- WHAT YOU NEED TO DO -
When the line with "Task: Open first ファン・ドンジュ cast link" appears below, start repeating lines exactly, and keep going through the line with "Switch to Диаграмма"; add nothing outside that span.

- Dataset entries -
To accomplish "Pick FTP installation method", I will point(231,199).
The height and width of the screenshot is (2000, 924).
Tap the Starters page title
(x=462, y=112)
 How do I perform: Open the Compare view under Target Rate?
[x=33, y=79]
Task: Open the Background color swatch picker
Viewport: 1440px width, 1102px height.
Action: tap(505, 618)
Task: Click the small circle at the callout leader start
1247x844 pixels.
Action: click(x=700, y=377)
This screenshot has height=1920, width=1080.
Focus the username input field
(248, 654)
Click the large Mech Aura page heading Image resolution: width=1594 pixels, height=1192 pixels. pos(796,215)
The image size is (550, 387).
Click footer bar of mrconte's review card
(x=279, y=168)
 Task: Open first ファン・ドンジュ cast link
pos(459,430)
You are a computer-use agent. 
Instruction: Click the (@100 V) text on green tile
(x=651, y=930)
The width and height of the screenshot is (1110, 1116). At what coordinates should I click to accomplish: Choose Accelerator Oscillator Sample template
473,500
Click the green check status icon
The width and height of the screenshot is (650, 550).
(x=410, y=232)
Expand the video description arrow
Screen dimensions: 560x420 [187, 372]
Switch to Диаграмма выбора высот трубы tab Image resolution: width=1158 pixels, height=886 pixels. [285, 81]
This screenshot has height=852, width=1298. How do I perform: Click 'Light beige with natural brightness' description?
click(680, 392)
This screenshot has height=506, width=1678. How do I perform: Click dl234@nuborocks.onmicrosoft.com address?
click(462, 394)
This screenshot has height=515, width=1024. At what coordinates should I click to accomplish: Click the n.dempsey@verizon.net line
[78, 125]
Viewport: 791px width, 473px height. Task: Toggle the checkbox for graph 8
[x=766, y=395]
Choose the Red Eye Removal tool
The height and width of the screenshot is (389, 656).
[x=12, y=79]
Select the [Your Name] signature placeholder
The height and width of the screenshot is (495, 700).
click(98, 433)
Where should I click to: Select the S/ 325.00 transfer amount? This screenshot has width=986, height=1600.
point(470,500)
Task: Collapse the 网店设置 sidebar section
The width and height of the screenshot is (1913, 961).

- RESULT -
 Task: Open first ファン・ドンジュ cast link
pos(459,430)
You are a computer-use agent. 
Instruction: Click the (@100 V) text on green tile
(x=651, y=930)
The width and height of the screenshot is (1110, 1116). At what coordinates should I click to accomplish: Choose Accelerator Oscillator Sample template
473,500
Click the green check status icon
The width and height of the screenshot is (650, 550).
(x=410, y=232)
Expand the video description arrow
Screen dimensions: 560x420 [187, 372]
Switch to Диаграмма выбора высот трубы tab Image resolution: width=1158 pixels, height=886 pixels. [285, 81]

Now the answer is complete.